Documents submitted to the court on behalf of the tug and bunker suppliers detail how a group of just eight Hanjin vessels scheduled to call at US ports owe these suppliers alone $2.2m.
The vessels are Hanjin Baltimore, under arrest in Panama; Hanjin Bremerhaven, waiting off Panama’s Pacific port of Balboa; Hanjin Miami and Seaspan Efficiency, waiting outside New York and Savannah respectively; Hanjin Scarlet, under embargo in Prince Rupert’s inner anchorage, after terminal, pilot and towage operators refused to service it; and Hanjin Croatia, currently languishing off the Mexican port of Manzanillo after running out of low-sulphur fuel and had to exit the US’s low-sulphur zone
At Los Angeles-Long Beach there are Hanjin Montevideo, embargo at Long Beach, and Hanjin Boston, which is likely to be the creditors’ most pressing case, as it is currently having cargo unloaded and could set sail soon.
All the vessels are charted by Hanjin from non-operating owners, which leaves Hanjin’s creditors dangerously exposed, their lawyers argued.
They said: “None of the vessels to arrive in the US have outbound cargo. Hanjin and/or the owners’ may intend to withdraw [them] all to places where they cannot, because of applicable law, be arrested by in rem maritime lienholders.

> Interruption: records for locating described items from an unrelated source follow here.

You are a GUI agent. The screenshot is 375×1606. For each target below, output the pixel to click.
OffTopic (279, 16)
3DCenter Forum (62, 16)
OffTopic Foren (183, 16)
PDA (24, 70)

“All have significant back, unpaid charter amounts and Hanjin is in default on all of the charters. If the owners have terminated the charters already, Hanjin soon will terminate, likely immediately after the cargo is unloaded in the US,” they said, and requested the court to order Hanjin – or the vessel owners – to post security.
Other vessels chartered by Hanjin have already begun to be returned to their owners. Maersk Sebarok and Maersk Senang have been returned to Maersk. Thew former unloaded its Hanjin cargo at Chennai and will soon dock in Singapore, while Maersk Senang is still unloading in Chennai.
Finally, Seaboxer III has been returned to Greek owner Thenmaris, having unloaded its cargo in Kuwait and is now at anchor off Dubai.